Durante el auge del movimiento anarquista en Argentina a principios del siglo XX, los trabajadores comenzaron a luchar por sus derechos laborales. En medio de las huelgas y protestas, los panaderos anarquistas encontraron en las facturas una forma creativa de expresar sus opiniones. Dieron a las facturas nombres provocativos, como «cañoncitos» y «bombas», para llamar la atención sobre sus causas. Estos nombres subversivos se volvieron populares y se han mantenido hasta hoy, aunque con un significado completamente diferente.

Elaboraciones clásicas: cañoncitos, medialunas, vigilantes y más

  1. Medialunas de manteca o de grasa: las medialunas son quizás las facturas más emblemáticas de Argentina. Su forma característica de media luna y su textura hojaldrada y ligeramente crujiente en el exterior, pero tierna en el interior, las hacen irresistibles. Su sabor a manteca y leves toques cítricos las convierte en el compañero perfecto de un buen café.

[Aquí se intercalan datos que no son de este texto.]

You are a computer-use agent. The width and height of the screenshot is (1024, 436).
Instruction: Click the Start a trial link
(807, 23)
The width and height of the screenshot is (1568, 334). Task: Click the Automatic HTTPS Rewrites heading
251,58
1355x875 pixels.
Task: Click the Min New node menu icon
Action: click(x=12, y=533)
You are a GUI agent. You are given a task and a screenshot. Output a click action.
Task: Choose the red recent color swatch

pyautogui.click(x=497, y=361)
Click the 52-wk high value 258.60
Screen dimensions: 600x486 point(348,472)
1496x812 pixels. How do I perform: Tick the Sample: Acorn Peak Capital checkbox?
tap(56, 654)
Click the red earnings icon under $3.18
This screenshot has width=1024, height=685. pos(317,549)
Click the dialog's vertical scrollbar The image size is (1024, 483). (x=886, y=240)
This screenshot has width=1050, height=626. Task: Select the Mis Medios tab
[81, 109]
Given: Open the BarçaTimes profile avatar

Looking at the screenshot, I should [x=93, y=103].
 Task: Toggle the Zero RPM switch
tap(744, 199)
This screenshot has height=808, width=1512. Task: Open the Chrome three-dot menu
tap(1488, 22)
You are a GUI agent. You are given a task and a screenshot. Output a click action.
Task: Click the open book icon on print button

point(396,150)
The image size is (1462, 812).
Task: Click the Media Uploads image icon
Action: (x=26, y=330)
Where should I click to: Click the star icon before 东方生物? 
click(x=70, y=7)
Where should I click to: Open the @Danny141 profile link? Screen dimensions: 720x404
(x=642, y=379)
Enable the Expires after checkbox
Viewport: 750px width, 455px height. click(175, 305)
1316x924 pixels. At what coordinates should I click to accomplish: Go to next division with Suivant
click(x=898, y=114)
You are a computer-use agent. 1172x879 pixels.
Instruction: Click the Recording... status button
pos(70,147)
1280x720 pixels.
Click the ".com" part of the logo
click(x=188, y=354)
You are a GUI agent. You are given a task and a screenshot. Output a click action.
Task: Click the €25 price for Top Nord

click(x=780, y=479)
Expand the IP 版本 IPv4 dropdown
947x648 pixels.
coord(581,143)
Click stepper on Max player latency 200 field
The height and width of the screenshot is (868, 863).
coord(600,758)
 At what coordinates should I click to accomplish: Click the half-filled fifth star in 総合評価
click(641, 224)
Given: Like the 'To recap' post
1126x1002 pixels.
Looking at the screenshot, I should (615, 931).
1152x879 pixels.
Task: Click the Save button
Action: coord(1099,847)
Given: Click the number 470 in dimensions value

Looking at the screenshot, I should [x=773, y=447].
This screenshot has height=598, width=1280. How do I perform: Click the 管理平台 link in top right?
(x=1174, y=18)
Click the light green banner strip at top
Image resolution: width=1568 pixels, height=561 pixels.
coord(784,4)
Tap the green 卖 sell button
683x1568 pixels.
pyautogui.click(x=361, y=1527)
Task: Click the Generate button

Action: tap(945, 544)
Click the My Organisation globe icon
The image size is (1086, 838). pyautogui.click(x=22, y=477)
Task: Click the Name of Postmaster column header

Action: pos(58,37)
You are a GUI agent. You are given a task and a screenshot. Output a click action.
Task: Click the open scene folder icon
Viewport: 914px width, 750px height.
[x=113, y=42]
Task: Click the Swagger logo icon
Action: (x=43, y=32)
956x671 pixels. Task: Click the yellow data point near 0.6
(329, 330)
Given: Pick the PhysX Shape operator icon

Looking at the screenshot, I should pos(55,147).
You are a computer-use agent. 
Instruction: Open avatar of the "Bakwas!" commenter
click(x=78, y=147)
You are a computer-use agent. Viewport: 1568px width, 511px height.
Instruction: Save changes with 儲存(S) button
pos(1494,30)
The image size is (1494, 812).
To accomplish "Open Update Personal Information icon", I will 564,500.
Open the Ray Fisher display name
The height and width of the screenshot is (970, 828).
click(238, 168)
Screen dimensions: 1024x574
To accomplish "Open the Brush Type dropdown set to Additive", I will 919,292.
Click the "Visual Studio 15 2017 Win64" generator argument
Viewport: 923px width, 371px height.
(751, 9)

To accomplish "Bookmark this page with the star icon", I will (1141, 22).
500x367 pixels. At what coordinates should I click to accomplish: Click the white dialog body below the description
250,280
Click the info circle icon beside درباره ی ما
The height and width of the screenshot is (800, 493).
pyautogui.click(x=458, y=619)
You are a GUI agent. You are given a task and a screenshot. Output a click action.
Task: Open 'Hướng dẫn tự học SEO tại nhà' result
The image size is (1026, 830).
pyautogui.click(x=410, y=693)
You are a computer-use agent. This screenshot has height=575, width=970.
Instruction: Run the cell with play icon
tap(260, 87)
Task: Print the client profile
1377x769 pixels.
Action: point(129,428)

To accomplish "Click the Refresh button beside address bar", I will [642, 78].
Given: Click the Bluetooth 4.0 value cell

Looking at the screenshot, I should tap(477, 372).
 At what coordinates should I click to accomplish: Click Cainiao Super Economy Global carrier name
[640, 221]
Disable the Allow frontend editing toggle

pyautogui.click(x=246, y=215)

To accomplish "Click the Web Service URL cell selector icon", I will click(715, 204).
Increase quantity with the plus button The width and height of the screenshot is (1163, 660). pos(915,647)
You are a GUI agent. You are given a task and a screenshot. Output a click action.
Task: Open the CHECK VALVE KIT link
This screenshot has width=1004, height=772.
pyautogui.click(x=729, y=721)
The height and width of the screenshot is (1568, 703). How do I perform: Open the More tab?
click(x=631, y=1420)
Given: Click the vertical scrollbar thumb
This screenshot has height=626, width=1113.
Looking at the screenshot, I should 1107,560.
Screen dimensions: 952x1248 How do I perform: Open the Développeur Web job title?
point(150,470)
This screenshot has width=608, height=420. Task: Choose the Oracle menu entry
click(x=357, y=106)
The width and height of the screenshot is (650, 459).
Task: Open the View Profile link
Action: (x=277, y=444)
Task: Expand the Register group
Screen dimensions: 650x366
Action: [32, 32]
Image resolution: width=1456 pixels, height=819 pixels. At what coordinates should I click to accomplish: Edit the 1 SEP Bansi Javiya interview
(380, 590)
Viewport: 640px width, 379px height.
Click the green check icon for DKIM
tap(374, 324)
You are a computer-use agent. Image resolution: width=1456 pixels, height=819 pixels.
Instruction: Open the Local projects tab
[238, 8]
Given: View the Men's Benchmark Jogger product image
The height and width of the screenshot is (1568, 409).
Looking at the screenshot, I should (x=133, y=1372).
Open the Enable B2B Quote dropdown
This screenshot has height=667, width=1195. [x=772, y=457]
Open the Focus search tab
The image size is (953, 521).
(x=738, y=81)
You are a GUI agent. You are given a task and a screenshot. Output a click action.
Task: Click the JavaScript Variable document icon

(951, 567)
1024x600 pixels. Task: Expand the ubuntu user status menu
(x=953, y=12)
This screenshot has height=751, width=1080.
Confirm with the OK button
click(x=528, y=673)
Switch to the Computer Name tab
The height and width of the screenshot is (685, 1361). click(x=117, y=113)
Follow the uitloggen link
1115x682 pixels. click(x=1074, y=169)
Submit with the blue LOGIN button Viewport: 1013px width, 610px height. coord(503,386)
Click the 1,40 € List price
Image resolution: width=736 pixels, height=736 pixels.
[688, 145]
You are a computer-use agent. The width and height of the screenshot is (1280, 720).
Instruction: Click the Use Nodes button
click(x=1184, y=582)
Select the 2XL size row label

  2. Cañoncitos: estos pequeños tubos rellenos de dulce de leche son una verdadera delicia. La masa hojaldrada seca contrasta perfectamente con el relleno suave y dulce.
  3. Vigilantes: las facturas vigilantes son simples pero deliciosas. Están cubiertas con una fina capa de azúcar y su nombre se relaciona con los vigilantes o policía durante las protestas anarquistas.
  4. Bolas de fraile o berlinesas rellenas: de origen Alemán, es una masa dulce redonda frita en grasa o aceite y rellena de mermelada o algún tipo de crema, ​ parecido al profiterol. En Argentina se le puso este nombre como burla de cierta parte de la iglesia y el poder que ejercía.
  5. Miguelitos: en esencia, son un pan de leche, suave y esponjoso, normalmente relleno de dulce de leche y cubierto con azúcar impalpable o azúcar glas.
  6. Facturas de dulce de membrillo y crema pastelera: Para los amantes de las combinaciones clásicas, las facturas rellenas de dulce de membrillo son una opción irresistible. La unión de la masa dulce con el relleno frutal es simplemente perfecta.